People often ask how they can get a job like mine. Sometimes that means running a website, sometimes it means doing public speaking stuff, sometimes it means rural public librarian stuff, sometimes it’s teaching email to old people. The way the crazy swinging mobile of my work-life arrangements work, it would be hard for me to do any one of these things without the other three (though I do think about it) and my advice often turns into some hippie-dippy “follow your bliss” combined with “don’t get into debt so you can work for cheap while you wait to get paid well for being good at what you do” The last bit of advice I have is “You don’t want my life” Not that it doesn’t work well for me, it does, but when I talk about what’s really involved in keeping all these balls in the air (lots of travel, lots of online time, lots of multitasking, lots of new faces and places, lots of diplomacy, lots of apologizing for me and for others, lots of late nights) it’s really rarely other peoples’ idea of a good time.

I tend to re-configure these questions into something more like “How can I live where I want and do what I want while feeling like I’m having some sort of positive effect in the world?” and that’s the question I try to answer. I’m looking forward to hearing what the other panelists have to say about similar questions.

three point status update

There is a website I sometimes visit that is for chatting and nonsense and every so often there is a status update thread where people tell you about what or how they are doing in bulleted list format. If you know anything at all about me, you’ll know that I love the lists. I also find that somewhat arbitrary constraints are sometimes good to get you motivated when you’re staring at a blank piece of paper [or text entry box]. And, as always, by “you” I mean “me” You can tell more about people by what they choose to include or not include usually than by whatever the actual facts are on their list. That said, here is mine because it’s about time and because I have news.

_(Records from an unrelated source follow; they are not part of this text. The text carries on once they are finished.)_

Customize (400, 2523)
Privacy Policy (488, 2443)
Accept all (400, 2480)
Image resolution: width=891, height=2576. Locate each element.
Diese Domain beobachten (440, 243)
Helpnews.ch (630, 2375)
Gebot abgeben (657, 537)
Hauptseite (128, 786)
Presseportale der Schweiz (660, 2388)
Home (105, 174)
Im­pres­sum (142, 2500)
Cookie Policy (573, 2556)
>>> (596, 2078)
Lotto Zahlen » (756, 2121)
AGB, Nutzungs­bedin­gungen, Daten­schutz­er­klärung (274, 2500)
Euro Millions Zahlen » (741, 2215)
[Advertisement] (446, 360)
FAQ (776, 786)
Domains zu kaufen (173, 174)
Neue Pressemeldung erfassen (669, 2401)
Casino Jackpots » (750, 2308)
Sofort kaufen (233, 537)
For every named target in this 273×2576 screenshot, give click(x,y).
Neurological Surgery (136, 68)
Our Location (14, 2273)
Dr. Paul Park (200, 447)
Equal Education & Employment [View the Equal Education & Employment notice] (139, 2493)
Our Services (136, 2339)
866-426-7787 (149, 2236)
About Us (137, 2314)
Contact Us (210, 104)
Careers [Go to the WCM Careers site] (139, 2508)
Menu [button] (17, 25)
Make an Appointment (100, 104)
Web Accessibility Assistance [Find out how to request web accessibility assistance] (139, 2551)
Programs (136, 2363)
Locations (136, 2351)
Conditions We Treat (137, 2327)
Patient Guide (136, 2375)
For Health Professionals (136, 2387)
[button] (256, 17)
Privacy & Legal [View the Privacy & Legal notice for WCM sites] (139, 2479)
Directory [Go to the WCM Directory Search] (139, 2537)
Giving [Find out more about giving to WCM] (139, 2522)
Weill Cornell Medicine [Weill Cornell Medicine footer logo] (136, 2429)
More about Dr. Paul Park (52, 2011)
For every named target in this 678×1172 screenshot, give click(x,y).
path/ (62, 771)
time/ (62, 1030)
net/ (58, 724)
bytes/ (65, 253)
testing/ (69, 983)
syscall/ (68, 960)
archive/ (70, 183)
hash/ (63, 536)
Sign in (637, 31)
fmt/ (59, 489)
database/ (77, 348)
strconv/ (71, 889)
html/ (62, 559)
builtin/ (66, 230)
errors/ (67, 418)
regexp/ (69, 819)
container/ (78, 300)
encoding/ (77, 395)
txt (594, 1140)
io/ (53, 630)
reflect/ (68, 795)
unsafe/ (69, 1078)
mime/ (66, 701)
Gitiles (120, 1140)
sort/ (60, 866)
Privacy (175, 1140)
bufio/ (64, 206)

  1. Ola is coming back in the first week of July. Like for real. Her youngest son is getting married in the end of July and there will be a lot of people tromping in and out of here during that month, I suspect. I am looking forward to seeing her, it’s been a while. I mentioned to her that I had only killed a few of her houseplants, so I am optimistic about the whole transition.
  2. That said, I’m in love with living alone so I’m moving to Randolph (one town over) where I’ve found this great mother-in-law apartment. I have a handshake agreement to move in August first. More details on that as they emerge. I can always use help moving, but truth be told, I don’t have much stuff. What I could use is someone to help me build a platform bed of some sort.
  3. I’d like to say that I’ll be closer to work but the big news is that RTCC decided to stop funding the drop-in time [and library outreach] that I was doing so I’m not working in Randolph anymore except for the occasional lifeguarding and library fill-in stuff. More details on that over at librarian.net. I feel pretty bad about it. Not personally because I’ll be fine and I have enough work and I was feeling a little underappreciated and underpaid there. No, I feel bad about it because I felt like I was doing great things and making a difference and I’m annoyed that for whatever reason — and I know, money issues are real, especially in this neck of the woods — the program wasn’t sutainable. Drat. I have more than enough work and other activities to keep me interested and involved, but I’ll be looking for more things to plug me in to the community. Chances are high I’ll pick up more regular librarian work but nothing is certain yet.

So, those are the plates that I’m spinning in the air at this juncture. Mostly good.